Brigitte Guillaume a dit…

"Pour l'homme, le passé ressemble singulièrement à l'avenir. Lui raconter ce qui fut, n'est-ce-pas presque toujours lui dire ce qui sera ?" H. de Balzac.

Marcel Binet a dit…

Bonjour
Jean Léo j'aime bien lire tes articles sur l'histoire et les péripéties du cheval percheron suivant les humeurs des uns et des autres au cours de ces deux derniers siècles (ou presque),l'histoire est un éternel recommencement
Amicalement

JLD a dit…

Cher Marcel,
C'est un plaisir de te voir reprendre "la plume" pour commenter.
Sache que ces sujets "historiques" sont de loin ceux que je préfère partager avec tous ceux qui sont intéressés par la race percheronne.
Nous nous sommes engagés dans un travail de très longue haleine qui devrait nous permettre d'écrire dans les menus détails et avec quantité d'anecdotes et d'illustrations inconnues la grande et la petite histoire du cheval percheron.
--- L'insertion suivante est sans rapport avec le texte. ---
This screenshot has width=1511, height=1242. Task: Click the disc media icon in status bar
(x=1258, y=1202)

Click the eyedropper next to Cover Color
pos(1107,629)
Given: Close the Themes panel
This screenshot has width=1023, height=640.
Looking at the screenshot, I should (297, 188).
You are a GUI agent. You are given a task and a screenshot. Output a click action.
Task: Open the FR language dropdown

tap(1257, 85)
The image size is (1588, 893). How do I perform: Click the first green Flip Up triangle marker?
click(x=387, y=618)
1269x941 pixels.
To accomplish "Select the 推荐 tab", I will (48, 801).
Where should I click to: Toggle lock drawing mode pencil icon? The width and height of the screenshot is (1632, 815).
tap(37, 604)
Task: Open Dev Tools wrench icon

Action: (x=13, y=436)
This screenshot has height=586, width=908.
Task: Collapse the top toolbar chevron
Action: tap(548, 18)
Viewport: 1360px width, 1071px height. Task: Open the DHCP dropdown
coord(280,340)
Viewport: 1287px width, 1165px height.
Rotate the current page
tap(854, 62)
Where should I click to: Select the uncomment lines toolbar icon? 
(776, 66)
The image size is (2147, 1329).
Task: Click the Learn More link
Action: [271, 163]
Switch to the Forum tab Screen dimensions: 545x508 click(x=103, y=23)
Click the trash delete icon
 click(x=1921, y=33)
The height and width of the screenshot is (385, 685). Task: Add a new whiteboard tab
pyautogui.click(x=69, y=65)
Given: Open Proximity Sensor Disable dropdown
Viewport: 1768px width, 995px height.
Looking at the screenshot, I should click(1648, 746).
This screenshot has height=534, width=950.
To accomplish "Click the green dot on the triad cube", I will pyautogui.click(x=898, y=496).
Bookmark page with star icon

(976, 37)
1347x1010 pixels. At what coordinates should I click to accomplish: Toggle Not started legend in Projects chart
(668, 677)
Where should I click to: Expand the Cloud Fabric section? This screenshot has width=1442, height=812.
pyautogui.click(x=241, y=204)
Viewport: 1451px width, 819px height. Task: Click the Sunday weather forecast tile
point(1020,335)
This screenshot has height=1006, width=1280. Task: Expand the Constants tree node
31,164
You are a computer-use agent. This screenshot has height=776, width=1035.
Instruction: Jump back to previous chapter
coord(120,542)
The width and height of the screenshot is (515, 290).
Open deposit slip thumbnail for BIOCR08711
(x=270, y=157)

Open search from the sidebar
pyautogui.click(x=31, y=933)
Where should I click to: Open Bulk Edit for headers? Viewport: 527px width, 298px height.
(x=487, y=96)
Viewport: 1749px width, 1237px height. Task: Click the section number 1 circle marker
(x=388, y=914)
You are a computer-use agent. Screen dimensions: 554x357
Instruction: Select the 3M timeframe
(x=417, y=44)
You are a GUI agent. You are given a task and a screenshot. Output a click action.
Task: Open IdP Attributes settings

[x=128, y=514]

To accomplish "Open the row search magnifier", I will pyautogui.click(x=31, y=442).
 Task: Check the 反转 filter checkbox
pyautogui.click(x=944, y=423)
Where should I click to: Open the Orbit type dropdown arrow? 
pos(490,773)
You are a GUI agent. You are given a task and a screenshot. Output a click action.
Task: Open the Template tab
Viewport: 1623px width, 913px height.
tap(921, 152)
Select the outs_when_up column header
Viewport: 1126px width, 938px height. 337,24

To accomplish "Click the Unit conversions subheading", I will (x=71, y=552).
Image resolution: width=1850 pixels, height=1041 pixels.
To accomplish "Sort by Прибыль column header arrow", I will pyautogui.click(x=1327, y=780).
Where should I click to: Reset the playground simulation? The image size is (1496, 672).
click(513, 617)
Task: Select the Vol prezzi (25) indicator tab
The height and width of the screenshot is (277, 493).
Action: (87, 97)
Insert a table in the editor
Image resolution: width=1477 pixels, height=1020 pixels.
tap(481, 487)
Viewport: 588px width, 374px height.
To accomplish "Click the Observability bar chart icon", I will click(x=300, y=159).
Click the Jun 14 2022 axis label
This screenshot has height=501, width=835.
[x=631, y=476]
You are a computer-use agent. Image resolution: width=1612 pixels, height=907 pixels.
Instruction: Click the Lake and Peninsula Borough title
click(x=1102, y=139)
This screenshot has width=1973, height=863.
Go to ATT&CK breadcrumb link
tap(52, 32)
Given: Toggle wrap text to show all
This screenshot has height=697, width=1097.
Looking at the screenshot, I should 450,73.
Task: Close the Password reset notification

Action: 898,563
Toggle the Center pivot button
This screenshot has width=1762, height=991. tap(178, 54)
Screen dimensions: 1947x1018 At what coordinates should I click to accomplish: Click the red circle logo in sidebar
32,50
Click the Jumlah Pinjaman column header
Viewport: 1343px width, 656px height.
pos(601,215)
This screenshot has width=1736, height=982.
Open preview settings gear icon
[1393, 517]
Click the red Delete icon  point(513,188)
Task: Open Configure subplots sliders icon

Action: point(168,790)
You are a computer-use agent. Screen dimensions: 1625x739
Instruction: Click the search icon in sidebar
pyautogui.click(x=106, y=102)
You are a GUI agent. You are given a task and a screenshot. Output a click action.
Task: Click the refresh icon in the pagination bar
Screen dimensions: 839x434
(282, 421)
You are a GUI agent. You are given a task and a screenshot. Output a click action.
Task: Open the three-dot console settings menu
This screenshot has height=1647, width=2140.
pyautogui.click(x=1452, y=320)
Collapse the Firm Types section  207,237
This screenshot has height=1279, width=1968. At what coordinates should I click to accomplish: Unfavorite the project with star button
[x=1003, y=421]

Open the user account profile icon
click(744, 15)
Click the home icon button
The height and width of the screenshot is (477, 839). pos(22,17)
Pour vous faire patienter, nous vous livrerons de temps à autre quelques morceaux choisis.

Brigitte Guillaume a dit…

Dans un siècle ou deux, un émule de jean-Léo Dugast relatera encore sur la nouvelle blogosphère, la vie de la race percheronne, toujours existante.
D'autres morceaux choisis seront alors exposés sur la toile.
Pour la circonstance, une cotte de travail grise et verte, gagnée par Marcel Binet en personne, à la foire aux poulains et hongres de la Bazoche-Gouet, en 2015, sera retrouvée (du moins ce qu'il en reste) dans une vieille grange désaffectée d'Eure et loir, et exposée aux yeux de tous comme un véritable trésor inestimable.